Going forward, between government clampdowns and calls to #BoycottChina from the public, Indian startups will hesitate to embrace Chinese funding.

“When you combine increased regulatory scrutiny, longer timelines for investment, and in some cases, optics with respect to their own customer base, I think it’s fair to say Indian startups will tread more cautiously for some time,” Rakesh Mohan Joshi, professor and chairperson at the Indian Institute of Foreign Trade, told Entrepreneur magazine.

Even without Chinese money, total funding for Indian startups has had a record-breaking year, thanks to foreign VCs and a small but growing local industry.

Some of the credit for the recent boom goes to the tumult in the Chinese tech landscape. Foreign investors are tapering down China commitments and diverting funds to India—now seen as a more stable investing environment, of the two countries.

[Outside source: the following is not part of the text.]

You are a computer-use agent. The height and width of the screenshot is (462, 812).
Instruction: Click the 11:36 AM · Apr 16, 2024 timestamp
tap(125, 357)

China’s funding loss is India’s gain

Since November 2020, the Chinese Communist Party (CCP) has made several moves that have crippled the country’s tech ecosystem, including quashing Ant Group’s $37 billion IPO and instructing the conglomerate to restructure; forcing Alipay to break up; announcing a probe into ride-hailing giant Didi Chuxing two days after its IPO, which caused its share price to plummet 40%; cracking down on gaming, which shaved $60 billion off Tencent’s value; and dealing several blows to the ed-tech industry.

That regulatory blowout cost China’s digital economy—the sector that makes up 40% of the country’s GDP—$1.5 trillion. An inflated real estate sector and a burgeoning energy crisis aren’t helping either.

Indian startups are gaining. For every dollar invested in Chinese tech in the quarter ending in September, $1.50 went into India, according to the Asian Venture Capital Journal.

Japanese investing giant SoftBank’s CEO Masayoshi Son turned “cautious” on China while building the India portofolio, funneling funds into social e-commercy firm Meesho, food-delivery company Swiggy, and others. New York-based Tiger Global, which has been investing in Chinese internet stocks since 2002, has amped up Indian investment activity, too. It backed 25 Indian startups in the first eight months of 2021, up from 11 in 2019 and 2020.

To sustain this momentum, India may need to fix flaws like knee-jerk policy reactions, weak data privacy laws, and overvalued startups, among other things. There is no room for complacency.